- YOUR ASSIGNMENT: Could you copy every line in the listing below that has the word "agent"?

--- DATA EXTRACT ---

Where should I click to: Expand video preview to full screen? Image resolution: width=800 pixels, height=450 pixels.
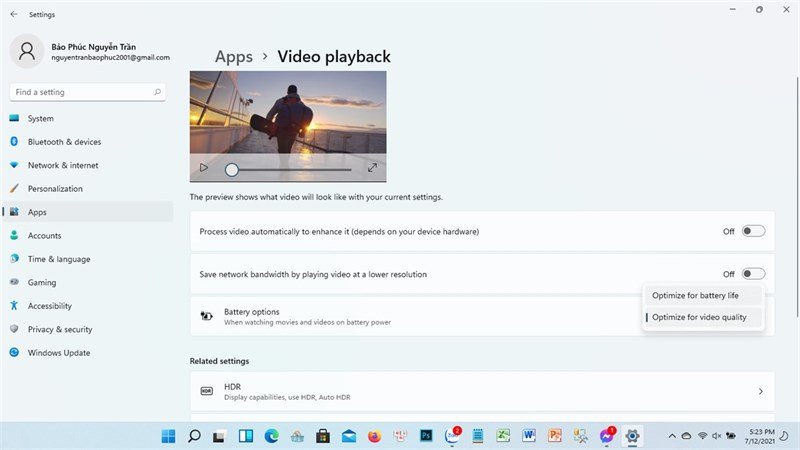pyautogui.click(x=372, y=168)
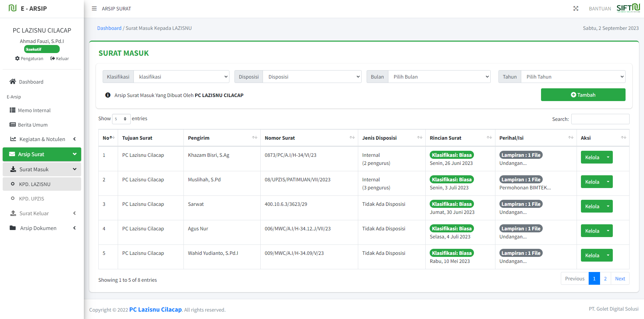Expand Kelola dropdown arrow for row 1
This screenshot has width=644, height=319.
[x=608, y=157]
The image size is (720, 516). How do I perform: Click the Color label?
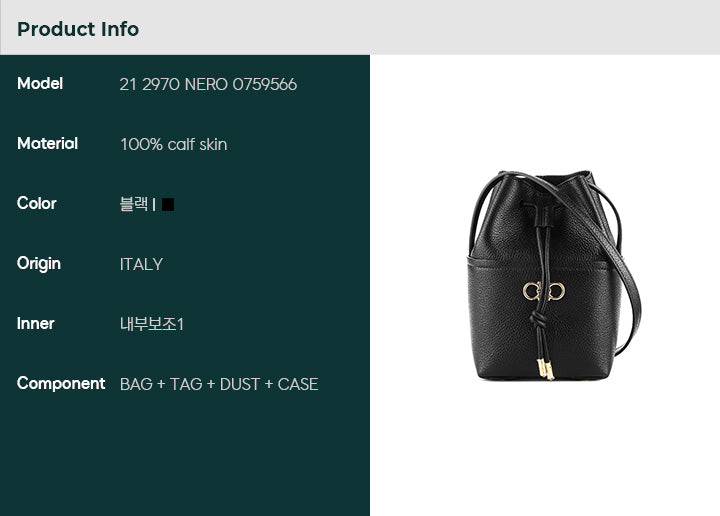coord(37,203)
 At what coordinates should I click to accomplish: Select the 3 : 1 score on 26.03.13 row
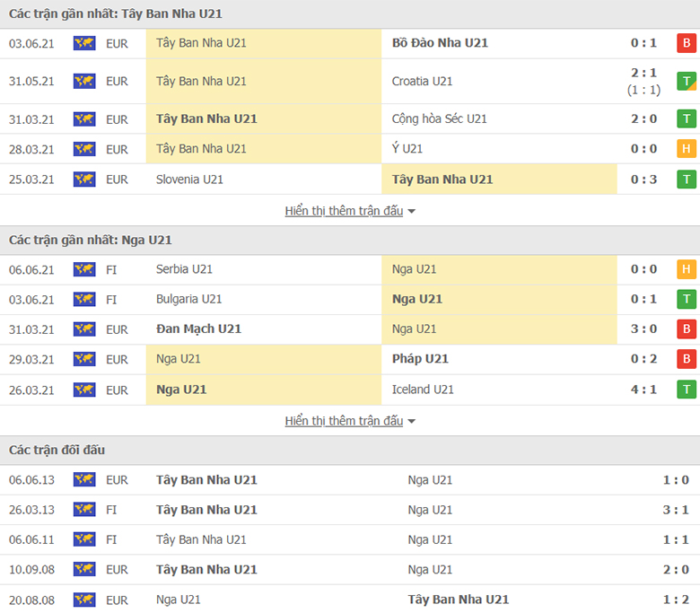[676, 510]
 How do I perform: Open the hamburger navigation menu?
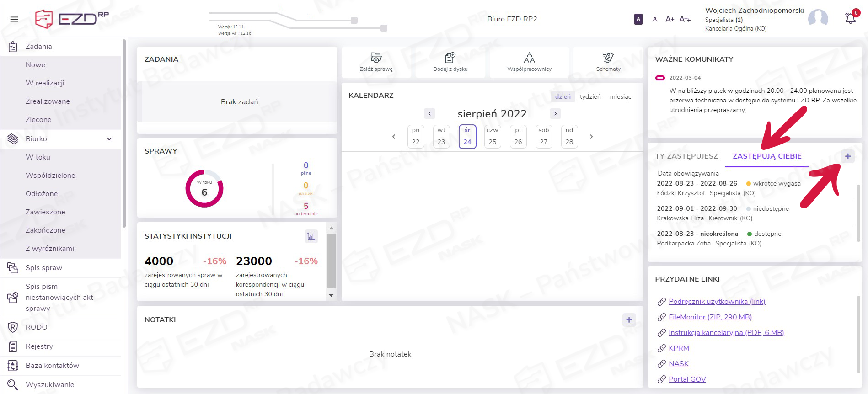pos(14,19)
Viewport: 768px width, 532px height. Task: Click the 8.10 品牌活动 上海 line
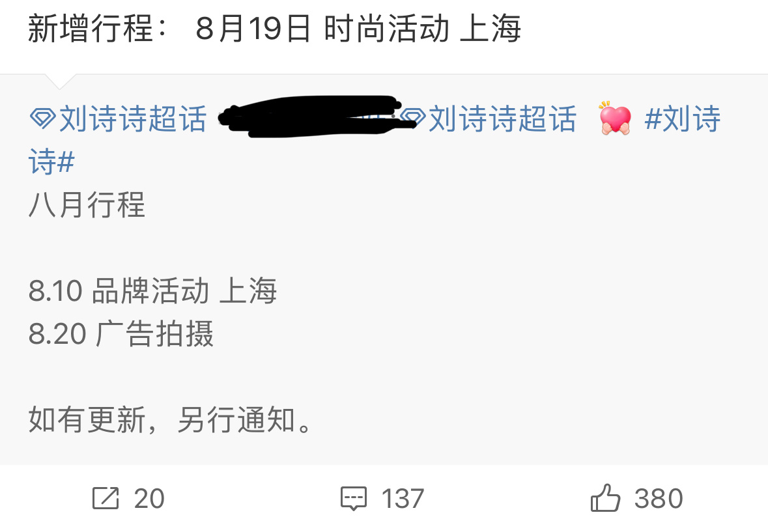[x=152, y=290]
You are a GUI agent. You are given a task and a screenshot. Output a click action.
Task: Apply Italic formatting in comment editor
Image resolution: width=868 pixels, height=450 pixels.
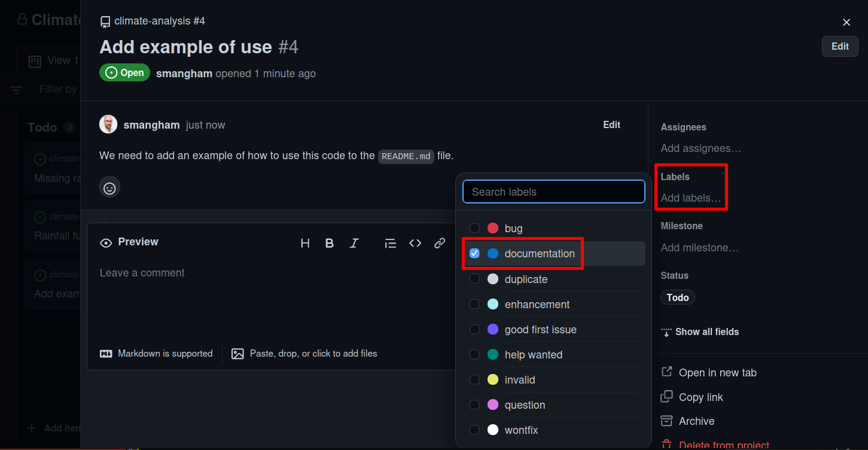[354, 243]
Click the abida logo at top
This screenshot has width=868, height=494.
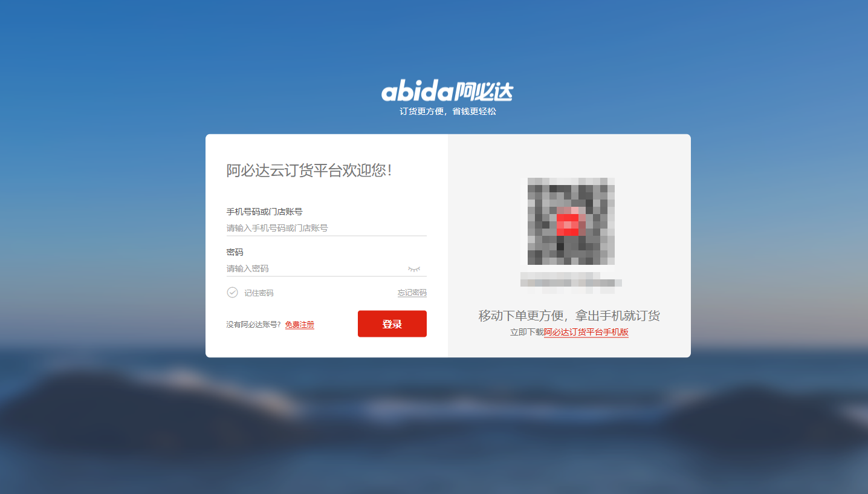click(x=447, y=91)
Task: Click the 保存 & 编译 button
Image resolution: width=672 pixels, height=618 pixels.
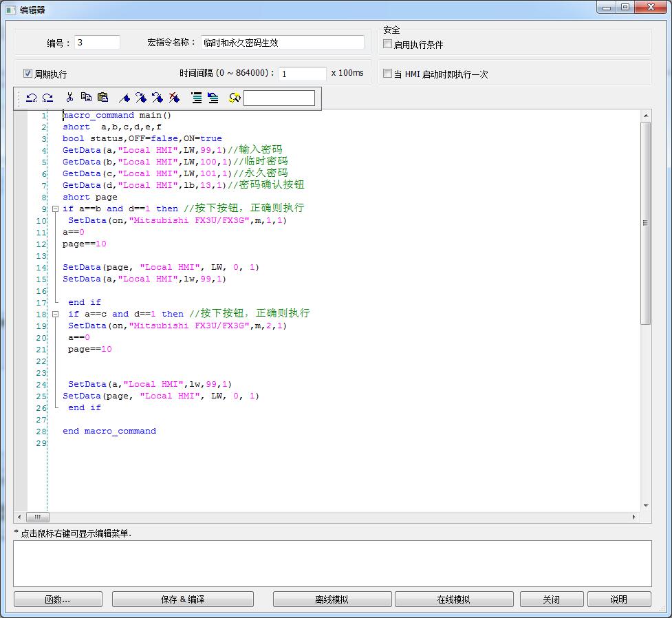Action: click(x=182, y=599)
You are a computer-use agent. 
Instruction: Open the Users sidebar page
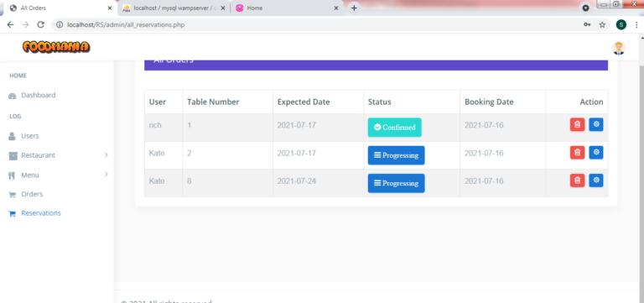pos(30,136)
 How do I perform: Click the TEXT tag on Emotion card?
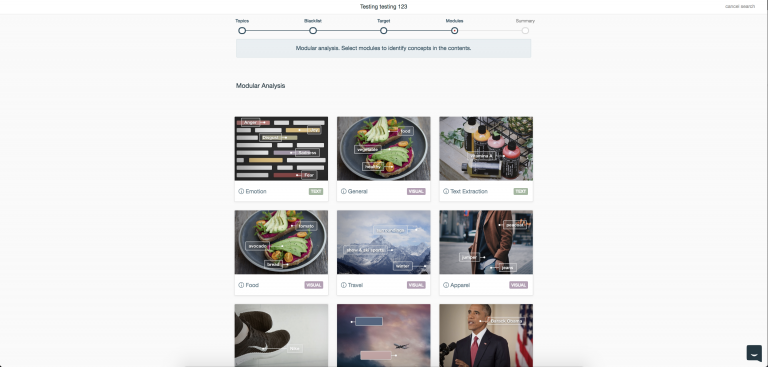coord(316,192)
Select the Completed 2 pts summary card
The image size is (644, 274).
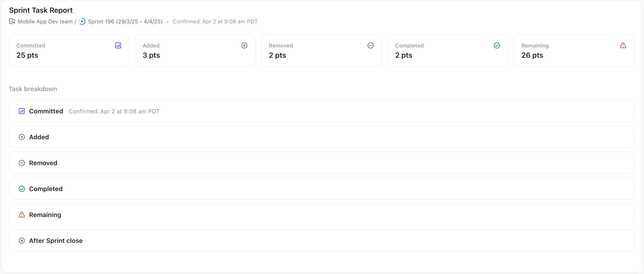pyautogui.click(x=448, y=51)
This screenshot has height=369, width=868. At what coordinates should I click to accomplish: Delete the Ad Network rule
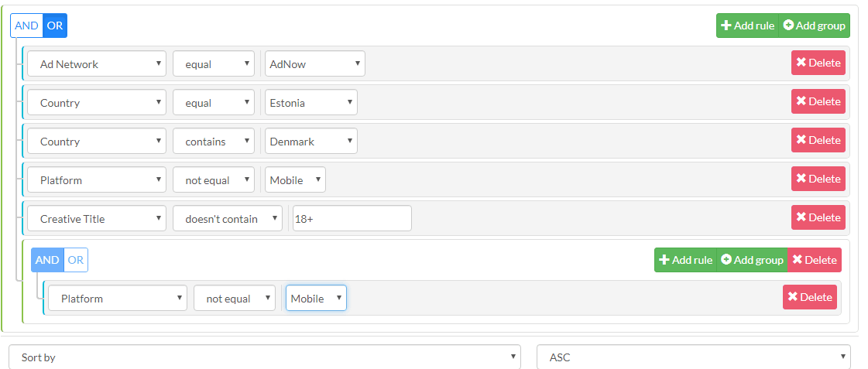coord(818,63)
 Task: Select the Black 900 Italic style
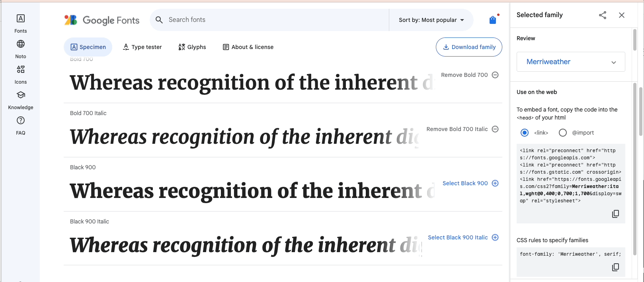point(463,237)
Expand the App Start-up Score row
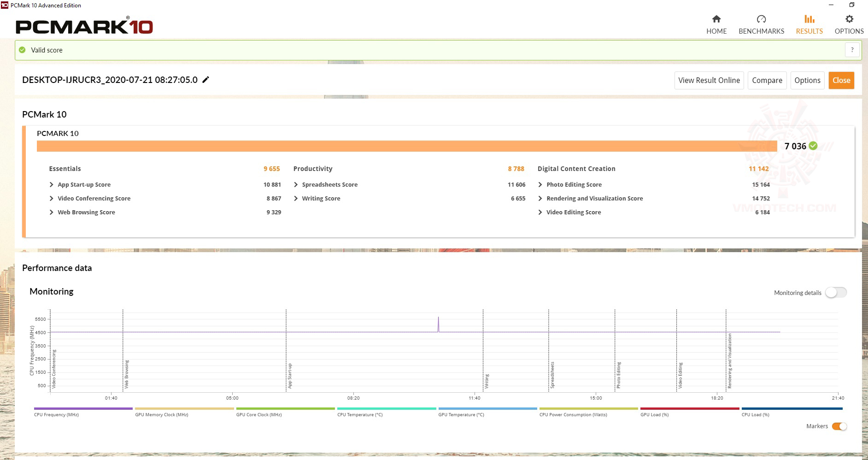Screen dimensions: 868x460 (x=80, y=184)
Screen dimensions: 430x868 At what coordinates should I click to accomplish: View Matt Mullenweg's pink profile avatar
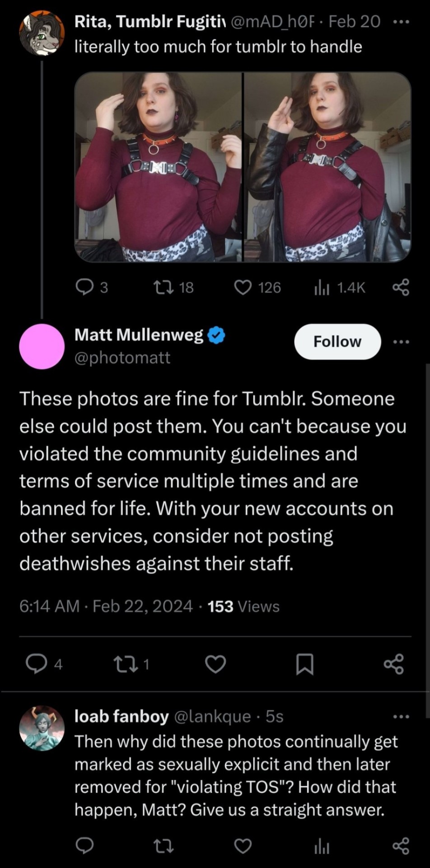coord(42,346)
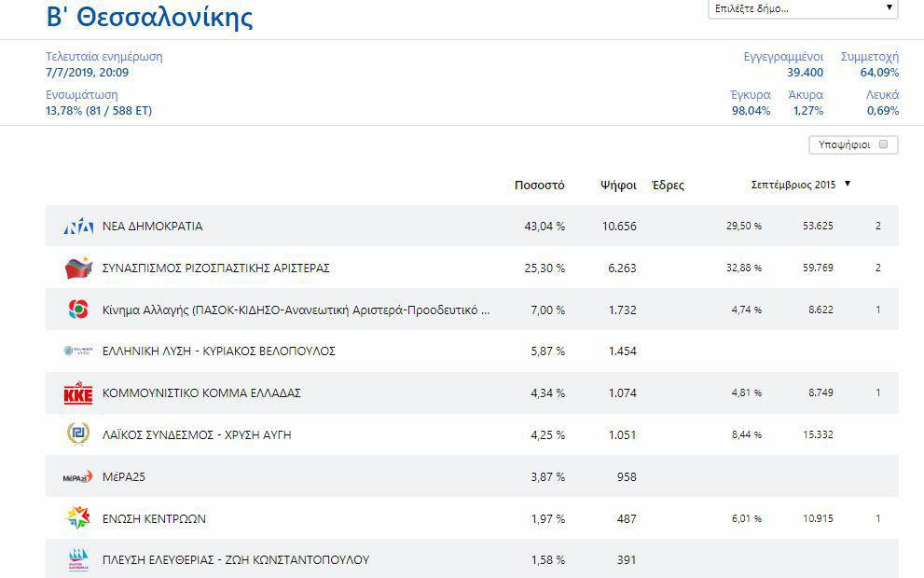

---

- ANSWER BOX:
You are a GUI agent. You are given a task and a screenshot. Output a click action.
You are a computer-use agent. 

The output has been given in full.